Provided passage =

Mesangiospermae is a clade that contains the majority of flowering plants (angiosperms). Mesangiosperms are therefore known as the core angiosperms, in contrast to the three orders of earlier-diverging species known as the basal angiosperms: Nymphaeales (including water lilies), Austrobaileyales (including star anise), and Amborellales. Mesangiospermae includes about 350,000 species, while there are about 175 extant species of basal angiosperms.

It is a name created under the rules of the PhyloCode system of phylogenetic nomenclature. While such a clade with a similar circumscription exists in the APG III system, it was not given a name.

== Phylogeny ==
Besides the mesangiosperms, the other groups of flowering plants are Amborellales, Nymphaeales, and Austrobaileyales. These constitute a paraphyletic grade called basal angiosperms. The order names, ending in -ales are used here without reference to taxonomic rank because these groups contain only one order.

Mesangiospermae includes the following clades:
- Ceratophyllales
- Chloranthales
- eudicots
- magnoliidae
- monocots

| Cladogram: The phylogenetic position of the Mesangiospermae within the angiosperms, as of APG IV (2016) |

==Name==
The mesangiosperms are usually recognized in classification systems that do not assign groups to taxonomic rank. The name Mesangiospermae is a branch-modified node-based name in phylogenetic nomenclature. It is defined as the most inclusive crown clade containing Platanus occidentalis, but not Amborella trichopoda, Nymphaea odorata, or Austrobaileya scandens. It is sometimes written as /Mesangiospermae even though this is not required by the PhyloCode. The "clademark" slash indicates that the term is intended as phylogenetically defined.

==Description==

In molecular phylogenetic studies, the mesangiosperms are always strongly supported as a monophyletic group. There is no distinguishing characteristic which is found in all mature mesangiosperms but which is not found in any of the basal angiosperms. Nevertheless, the mesangiosperms are recognizable in the earliest stage of embryonic development. The ovule contains a megagametophyte, also known as an embryo sac, that is bipolar in structure and contains 8 cell nuclei. The antipodal cells are persistent, and the endosperm is triploid.

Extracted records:
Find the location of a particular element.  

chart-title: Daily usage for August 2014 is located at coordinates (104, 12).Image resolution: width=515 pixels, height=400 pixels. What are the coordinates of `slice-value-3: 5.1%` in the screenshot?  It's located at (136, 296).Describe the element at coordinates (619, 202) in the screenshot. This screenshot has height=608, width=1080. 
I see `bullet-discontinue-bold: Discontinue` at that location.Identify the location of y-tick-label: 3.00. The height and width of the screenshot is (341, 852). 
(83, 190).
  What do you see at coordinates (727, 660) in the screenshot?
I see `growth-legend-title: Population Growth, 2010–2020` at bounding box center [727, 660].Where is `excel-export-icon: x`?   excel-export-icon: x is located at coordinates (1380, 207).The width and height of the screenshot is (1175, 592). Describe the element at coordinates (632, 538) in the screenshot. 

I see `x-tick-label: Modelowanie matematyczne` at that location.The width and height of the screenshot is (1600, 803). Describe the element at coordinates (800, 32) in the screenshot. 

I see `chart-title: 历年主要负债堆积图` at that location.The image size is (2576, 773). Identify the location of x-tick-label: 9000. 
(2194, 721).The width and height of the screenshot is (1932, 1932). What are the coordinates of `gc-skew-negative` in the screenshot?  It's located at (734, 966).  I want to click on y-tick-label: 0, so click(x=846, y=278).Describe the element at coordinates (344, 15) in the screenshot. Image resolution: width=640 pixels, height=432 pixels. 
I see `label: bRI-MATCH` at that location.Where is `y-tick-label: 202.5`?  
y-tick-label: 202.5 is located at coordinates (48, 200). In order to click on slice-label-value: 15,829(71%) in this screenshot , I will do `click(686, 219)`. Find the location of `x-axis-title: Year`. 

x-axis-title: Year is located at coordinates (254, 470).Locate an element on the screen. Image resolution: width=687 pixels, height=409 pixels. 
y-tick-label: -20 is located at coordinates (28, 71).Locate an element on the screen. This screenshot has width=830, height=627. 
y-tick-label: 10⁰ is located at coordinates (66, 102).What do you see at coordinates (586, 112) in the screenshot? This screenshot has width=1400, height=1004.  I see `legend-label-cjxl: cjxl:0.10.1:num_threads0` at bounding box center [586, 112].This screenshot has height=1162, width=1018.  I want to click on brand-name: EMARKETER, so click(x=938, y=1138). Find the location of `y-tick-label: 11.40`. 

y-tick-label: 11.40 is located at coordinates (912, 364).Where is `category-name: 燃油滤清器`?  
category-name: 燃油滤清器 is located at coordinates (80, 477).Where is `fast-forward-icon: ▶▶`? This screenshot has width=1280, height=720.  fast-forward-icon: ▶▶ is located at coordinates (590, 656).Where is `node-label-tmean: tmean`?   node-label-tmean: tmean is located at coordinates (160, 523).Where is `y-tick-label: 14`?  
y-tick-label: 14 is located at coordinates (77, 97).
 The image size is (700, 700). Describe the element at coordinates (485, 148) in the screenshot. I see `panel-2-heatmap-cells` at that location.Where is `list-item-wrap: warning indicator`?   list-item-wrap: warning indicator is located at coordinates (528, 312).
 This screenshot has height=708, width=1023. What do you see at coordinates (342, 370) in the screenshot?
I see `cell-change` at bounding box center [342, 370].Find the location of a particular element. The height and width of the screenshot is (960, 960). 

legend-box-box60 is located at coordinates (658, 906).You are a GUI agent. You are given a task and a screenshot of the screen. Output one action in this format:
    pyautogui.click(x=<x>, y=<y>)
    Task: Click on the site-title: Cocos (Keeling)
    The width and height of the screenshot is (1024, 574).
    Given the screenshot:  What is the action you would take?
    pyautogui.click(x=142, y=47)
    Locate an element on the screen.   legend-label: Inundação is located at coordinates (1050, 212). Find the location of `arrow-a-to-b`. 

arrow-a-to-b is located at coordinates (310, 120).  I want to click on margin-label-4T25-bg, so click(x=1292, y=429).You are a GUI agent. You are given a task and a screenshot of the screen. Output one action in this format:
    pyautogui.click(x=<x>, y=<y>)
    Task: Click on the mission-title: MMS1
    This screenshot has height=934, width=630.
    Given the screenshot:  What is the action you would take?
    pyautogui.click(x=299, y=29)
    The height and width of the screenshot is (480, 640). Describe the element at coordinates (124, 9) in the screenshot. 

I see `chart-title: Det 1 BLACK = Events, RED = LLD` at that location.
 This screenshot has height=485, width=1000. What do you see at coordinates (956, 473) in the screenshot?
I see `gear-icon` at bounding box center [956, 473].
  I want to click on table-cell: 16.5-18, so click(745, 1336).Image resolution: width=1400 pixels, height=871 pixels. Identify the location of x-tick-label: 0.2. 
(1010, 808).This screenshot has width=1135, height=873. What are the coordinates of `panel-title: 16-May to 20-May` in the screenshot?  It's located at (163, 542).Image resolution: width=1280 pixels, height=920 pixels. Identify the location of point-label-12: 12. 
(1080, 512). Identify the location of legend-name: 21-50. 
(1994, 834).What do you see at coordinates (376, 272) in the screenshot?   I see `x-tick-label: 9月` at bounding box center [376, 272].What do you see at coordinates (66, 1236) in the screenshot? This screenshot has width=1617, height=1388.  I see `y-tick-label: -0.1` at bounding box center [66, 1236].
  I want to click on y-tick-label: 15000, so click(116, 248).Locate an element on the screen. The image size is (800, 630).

Set of tasks =
1: According to the Mesangiospermae passage, why are order names ending in -ales used without reference to taxonomic rank?
2: How many species does the Mesangiospermae passage say the clade includes?
3: From the Mesangiospermae passage, extract everything from "Mesangiospermae is a clade" down to "given a name.".
The records were taken from a separate source.

Results for each task =
1: They are used that way because each of these groups contains only one order.

2: About 350,000 species.

3:
Mesangiospermae is a clade that contains the majority of flowering plants (angiosperms). Mesangiosperms are therefore known as the core angiosperms, in contrast to the three orders of earlier-diverging species known as the basal angiosperms: Nymphaeales (including water lilies), Austrobaileyales (including star anise), and Amborellales. Mesangiospermae includes about 350,000 species, while there are about 175 extant species of basal angiosperms.

It is a name created under the rules of the PhyloCode system of phylogenetic nomenclature. While such a clade with a similar circumscription exists in the APG III system, it was not given a name.